All this time, we thought we were in Elmiryn’s lucid dream. But what if this was actually Elmiryn’s lucid nightmare?
Right then, everything in this seemingly chaotic place had new meaning. The shadows, the kittens and sparrows, even the endless sense of void… Elmiryn’s human mind was trying to speak to her! Wasn’t it interesting how she seemed to access it at these critical moments? Jydel, I was willing to bet everything that this revelation held the answer we needed…
And bet everything I did, because if I couldn’t get Elmiryn to face what was at the heart of her problems in the next few minutes, we would all be dead.
“Elmiryn, why kittens and sparrows?” I shouted up at her. “Why are they falling slowly through shadows?”
“Why not?” was her despondent reply. The shadows were so thick around her her, I couldn’t see her face.
“It matters because this place was not created in a void! It arose from your subconscious! Your human subconscious! I think it’s rooted in the very fear that’s keeping you from regaining control!”

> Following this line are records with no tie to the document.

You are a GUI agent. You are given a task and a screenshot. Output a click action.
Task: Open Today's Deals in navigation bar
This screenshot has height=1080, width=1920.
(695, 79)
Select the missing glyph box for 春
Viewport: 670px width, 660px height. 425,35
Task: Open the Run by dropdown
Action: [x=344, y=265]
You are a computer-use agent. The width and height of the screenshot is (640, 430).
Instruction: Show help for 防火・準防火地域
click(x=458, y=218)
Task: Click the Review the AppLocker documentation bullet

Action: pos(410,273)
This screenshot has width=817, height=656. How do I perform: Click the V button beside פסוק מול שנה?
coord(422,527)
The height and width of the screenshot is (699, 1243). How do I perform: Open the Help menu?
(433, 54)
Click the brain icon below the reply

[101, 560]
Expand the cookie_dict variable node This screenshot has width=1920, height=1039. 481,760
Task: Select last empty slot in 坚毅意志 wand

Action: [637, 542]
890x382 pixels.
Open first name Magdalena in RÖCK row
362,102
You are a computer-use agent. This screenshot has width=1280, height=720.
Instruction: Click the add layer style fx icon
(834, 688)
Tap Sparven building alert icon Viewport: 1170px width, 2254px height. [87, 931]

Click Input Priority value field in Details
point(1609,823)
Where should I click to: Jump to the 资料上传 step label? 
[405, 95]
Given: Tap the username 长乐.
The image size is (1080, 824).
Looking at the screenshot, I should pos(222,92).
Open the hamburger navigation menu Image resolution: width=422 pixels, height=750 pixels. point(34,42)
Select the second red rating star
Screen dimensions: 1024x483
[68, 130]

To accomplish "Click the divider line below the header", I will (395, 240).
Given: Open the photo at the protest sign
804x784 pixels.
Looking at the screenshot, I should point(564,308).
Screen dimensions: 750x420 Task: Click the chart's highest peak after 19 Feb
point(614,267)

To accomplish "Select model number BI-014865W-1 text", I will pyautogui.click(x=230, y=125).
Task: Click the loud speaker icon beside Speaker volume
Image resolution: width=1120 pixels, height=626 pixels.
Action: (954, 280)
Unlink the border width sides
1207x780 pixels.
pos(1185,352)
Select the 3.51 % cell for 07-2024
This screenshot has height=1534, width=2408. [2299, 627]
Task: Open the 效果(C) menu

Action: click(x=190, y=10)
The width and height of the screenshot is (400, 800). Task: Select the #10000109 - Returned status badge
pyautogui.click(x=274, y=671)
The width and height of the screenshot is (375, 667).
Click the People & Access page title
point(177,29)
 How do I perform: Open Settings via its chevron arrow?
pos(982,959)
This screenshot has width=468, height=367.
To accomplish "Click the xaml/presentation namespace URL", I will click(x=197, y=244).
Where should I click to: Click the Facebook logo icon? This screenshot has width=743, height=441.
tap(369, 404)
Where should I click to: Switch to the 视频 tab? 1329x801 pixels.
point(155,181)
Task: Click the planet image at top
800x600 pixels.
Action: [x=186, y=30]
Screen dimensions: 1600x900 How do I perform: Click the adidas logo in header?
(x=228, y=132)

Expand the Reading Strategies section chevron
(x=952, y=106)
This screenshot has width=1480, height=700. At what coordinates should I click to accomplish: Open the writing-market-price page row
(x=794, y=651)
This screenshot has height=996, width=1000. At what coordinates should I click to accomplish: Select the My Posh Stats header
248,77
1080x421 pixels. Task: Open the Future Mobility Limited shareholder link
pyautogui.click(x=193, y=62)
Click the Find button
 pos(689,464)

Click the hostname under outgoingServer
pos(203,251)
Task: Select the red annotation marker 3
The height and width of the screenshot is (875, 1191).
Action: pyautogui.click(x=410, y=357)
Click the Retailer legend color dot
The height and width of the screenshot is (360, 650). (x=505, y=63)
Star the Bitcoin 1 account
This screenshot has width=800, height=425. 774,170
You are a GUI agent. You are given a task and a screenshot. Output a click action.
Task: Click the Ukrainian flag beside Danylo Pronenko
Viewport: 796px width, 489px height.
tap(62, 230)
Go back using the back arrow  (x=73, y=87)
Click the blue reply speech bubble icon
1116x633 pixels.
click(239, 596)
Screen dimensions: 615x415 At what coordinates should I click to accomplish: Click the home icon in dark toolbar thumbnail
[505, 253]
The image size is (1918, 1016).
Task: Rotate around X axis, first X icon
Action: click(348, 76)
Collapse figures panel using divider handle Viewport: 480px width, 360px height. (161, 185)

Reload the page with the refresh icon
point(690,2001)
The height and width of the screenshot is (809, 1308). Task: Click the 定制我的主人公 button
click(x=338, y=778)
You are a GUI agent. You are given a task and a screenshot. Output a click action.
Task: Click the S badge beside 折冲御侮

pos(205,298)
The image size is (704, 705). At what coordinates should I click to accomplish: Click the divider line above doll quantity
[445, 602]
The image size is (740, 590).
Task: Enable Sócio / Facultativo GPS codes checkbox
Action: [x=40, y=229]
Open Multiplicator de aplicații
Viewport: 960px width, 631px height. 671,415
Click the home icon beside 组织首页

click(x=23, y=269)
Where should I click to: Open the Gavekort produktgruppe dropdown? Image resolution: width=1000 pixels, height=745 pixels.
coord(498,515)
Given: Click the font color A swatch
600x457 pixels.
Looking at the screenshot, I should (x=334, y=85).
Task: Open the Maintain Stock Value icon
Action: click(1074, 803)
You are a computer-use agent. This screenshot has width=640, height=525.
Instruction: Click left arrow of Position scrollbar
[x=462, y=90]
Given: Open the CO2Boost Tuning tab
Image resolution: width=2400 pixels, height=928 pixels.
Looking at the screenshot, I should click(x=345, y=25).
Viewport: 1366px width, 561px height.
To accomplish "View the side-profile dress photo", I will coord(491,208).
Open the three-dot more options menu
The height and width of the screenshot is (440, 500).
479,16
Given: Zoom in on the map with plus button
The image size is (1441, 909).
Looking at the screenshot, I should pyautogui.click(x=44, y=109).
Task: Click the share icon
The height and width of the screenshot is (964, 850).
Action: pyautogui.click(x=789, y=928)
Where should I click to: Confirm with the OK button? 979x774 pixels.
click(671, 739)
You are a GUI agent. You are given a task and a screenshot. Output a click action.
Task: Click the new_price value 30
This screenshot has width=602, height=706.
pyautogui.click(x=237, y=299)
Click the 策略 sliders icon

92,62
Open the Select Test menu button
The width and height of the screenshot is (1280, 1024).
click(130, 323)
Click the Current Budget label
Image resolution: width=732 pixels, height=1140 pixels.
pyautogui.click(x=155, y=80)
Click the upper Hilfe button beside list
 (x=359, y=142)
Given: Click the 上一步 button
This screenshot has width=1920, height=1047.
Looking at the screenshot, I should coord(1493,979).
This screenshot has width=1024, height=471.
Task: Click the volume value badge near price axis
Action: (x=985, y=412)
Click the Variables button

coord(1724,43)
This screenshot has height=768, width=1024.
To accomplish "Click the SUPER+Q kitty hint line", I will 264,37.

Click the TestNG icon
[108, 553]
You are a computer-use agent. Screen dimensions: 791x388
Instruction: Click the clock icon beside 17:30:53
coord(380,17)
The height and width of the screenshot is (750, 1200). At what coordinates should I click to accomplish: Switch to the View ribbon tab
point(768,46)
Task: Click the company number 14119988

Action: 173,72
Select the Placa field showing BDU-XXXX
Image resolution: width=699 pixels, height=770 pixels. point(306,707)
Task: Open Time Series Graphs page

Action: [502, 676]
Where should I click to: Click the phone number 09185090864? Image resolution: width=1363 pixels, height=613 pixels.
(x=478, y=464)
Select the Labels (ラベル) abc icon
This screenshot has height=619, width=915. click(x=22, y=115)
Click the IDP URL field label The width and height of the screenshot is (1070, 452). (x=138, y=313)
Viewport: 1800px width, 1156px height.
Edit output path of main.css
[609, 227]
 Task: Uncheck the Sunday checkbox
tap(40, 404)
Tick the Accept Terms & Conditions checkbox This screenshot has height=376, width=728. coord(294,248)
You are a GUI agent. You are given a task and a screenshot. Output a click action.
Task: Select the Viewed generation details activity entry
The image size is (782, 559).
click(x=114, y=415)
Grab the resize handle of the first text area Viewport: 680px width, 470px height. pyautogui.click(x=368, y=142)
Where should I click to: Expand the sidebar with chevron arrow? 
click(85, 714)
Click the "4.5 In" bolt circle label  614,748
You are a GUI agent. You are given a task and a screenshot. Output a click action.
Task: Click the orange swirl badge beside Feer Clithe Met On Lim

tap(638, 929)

Paulo leaned in and whispered to me, “Where are you going with this?”
I waved an arm at the small animals falling around us. “It’s weakness, Paulo. Vulnerability. Defeat. Except it’s drawn out to perpetuity. These kittens and sparrows fall, helpless, presumably to their doom, and nothing saves them. Kittens, black kittens. Remind you of anyone?”
“Nyx,” he said. For once, the boy was quick to grasp on to the matter, Jydel!
I nodded. “A symbol for potential loss. She’s afraid of losing Nyx. Or failing to protect her. Or both. I’m afraid I’m less certain about the sparrow. My initial guess was that it stood for Quincy. She was frequently referred to as ‘the fledgeling’ in her youth… But it seems unlikely, even when taking into account the story Nyx shared from that man Tobias. It lacks narrative significance to Elmiryn’s psychological identity–”
“Her family,” Paulo murmured. He looked up at Elmiryn, his eyes wide. “When I got a glimpse into her childhood memory, I saw it. Lethia, sparrows were part of her family crest!”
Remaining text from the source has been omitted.